- Texte source -
────────────────
Estimation du LAI à partir de la mesure de fraction de trou
Des méthodes dites « indirectes », qui exploitent les relations entre les paramètres de structure et la fraction de trou, ont été développées ; elles se basent généralement sur l’inversion des modèles précédemment présentés. Chen et Black (1992) suggèrent d’utiliser le terme de « LAI effectif » pour décrire le LAI estimé à partir de mesures optiques de la fraction de trou. En effet, cette appellation suggère que la plupart des modèles utilisés pour estimer le LAI ne prennent pas en compte la distribution non uniforme des éléments du couvert ; le terme « LAI vrai » est donc utilisé lorsque cette distribution est prise en compte.
Il existe à l’heure actuelle différentes techniques de mesures de la fraction de trou ; une revue détaillée de l’ensemble des techniques est disponible dans (Weiss et al., 2004). Nous décrivons brièvement ici les principales méthodes existantes en insistant plus particulièrement sur la photographie hémisphérique car c’est celle que nous avons choisie dans le cadre de ce travail.
────────────────
- Données fournies -
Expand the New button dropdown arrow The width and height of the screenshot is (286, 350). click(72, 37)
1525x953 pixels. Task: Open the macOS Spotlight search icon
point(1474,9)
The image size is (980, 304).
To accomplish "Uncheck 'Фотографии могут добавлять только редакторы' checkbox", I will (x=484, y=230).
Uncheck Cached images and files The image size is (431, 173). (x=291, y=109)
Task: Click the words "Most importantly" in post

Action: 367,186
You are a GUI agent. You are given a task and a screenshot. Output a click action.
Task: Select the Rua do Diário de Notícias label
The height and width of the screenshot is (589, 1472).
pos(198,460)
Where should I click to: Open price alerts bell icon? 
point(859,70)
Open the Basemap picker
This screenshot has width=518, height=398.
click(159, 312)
────────────────
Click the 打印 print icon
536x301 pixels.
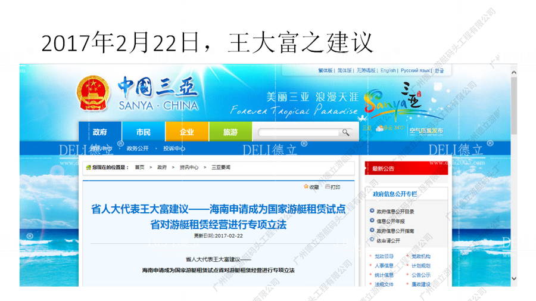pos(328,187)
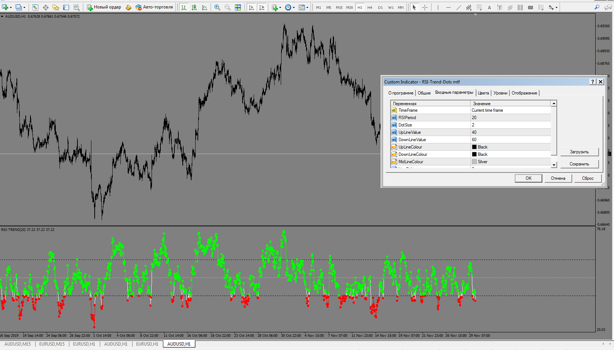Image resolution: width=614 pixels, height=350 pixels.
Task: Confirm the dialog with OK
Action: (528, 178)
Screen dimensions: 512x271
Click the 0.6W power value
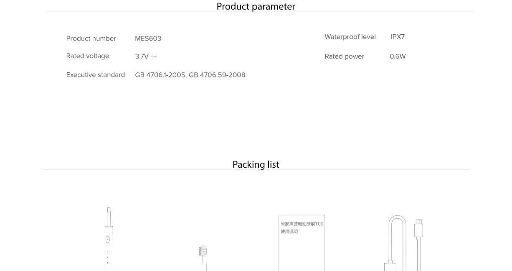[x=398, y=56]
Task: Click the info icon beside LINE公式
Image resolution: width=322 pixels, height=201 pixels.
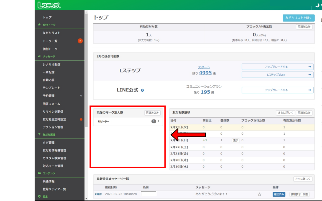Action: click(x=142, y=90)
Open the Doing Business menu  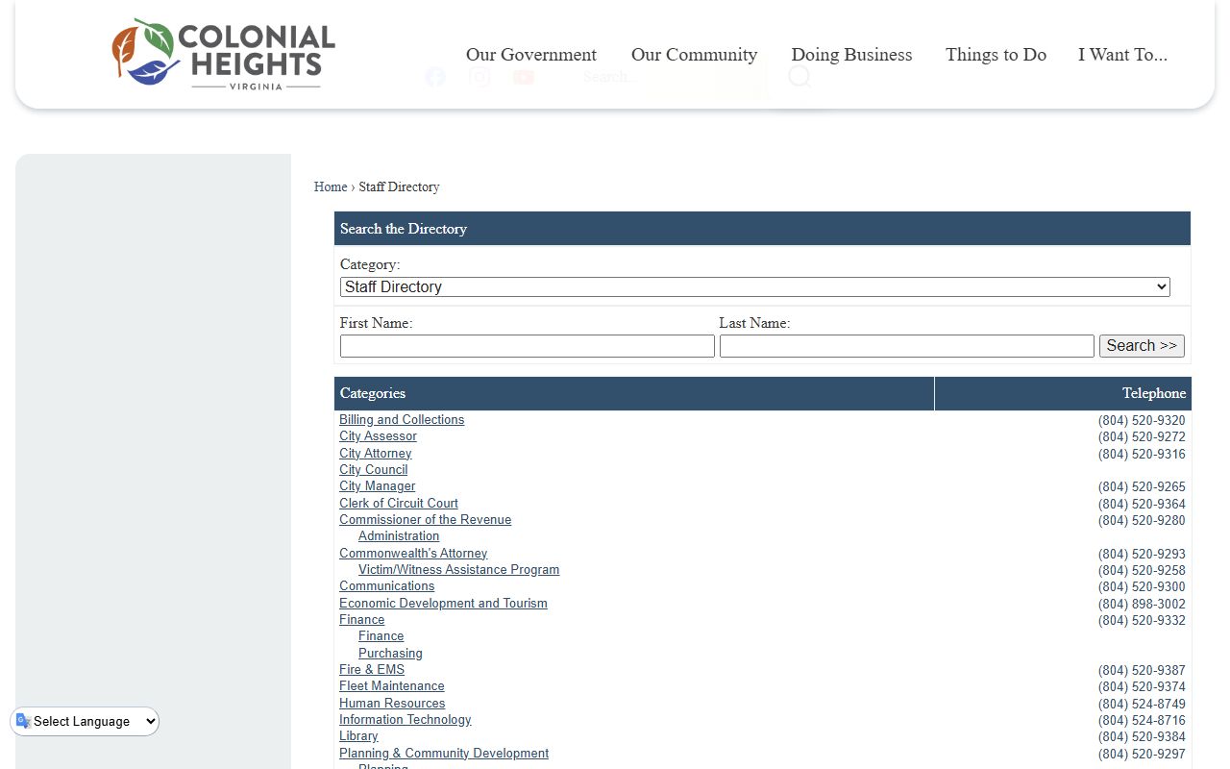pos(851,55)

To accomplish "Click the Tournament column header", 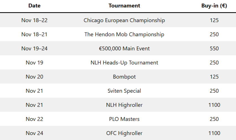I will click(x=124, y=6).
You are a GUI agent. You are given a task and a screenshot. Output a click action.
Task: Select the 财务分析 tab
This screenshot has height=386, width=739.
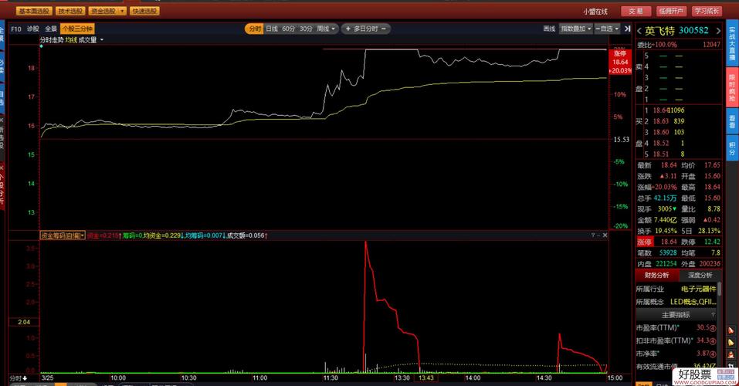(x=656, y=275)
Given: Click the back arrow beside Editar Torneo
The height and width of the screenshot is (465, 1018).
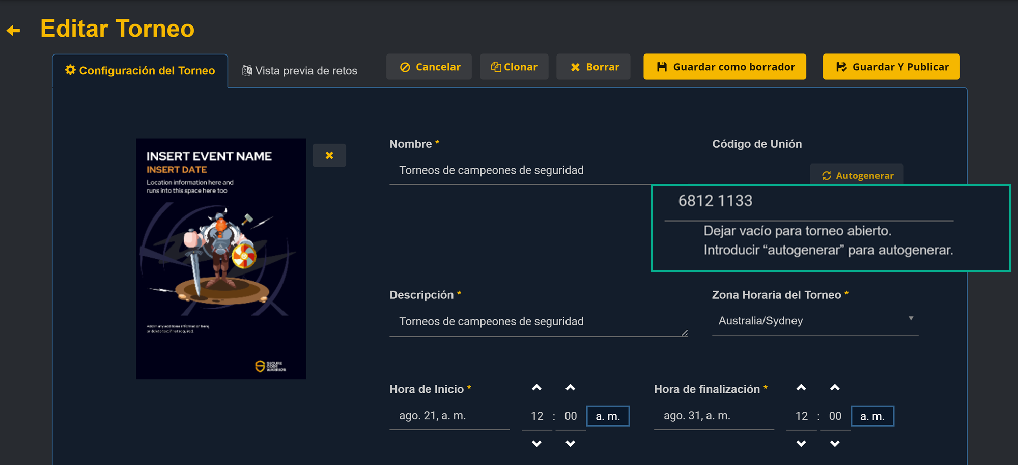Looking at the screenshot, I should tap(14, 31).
────────────────
- Exercices à traiter -
**A)** Répondez aux questions suivantes sur le texte consacré à l'estimation du LAI.
(i) Quel terme Chen et Black (1992) proposent-ils pour désigner le LAI estimé à partir de mesures optiques de la fraction de trou ?
(ii) Quel terme emploie-t-on lorsque la distribution non uniforme des éléments du couvert est prise en compte ?
(iii) Quelle méthode de mesure de la fraction de trou a été retenue dans le cadre de ce travail ?
**B)** Transcrivez, s'il vous plaît, le passage du texte sur l'estimation du LAI qui s'ouvre sur les mots « Il existe à » et se clôt sur « de ce travail. ».

- Réponses par exercice -
**A)**
(i) « LAI effectif »
(ii) « LAI vrai »
(iii) La photographie hémisphérique

**B)**
Il existe à l’heure actuelle différentes techniques de mesures de la fraction de trou ; une revue détaillée de l’ensemble des techniques est disponible dans (Weiss et al., 2004). Nous décrivons brièvement ici les principales méthodes existantes en insistant plus particulièrement sur la photographie hémisphérique car c’est celle que nous avons choisie dans le cadre de ce travail.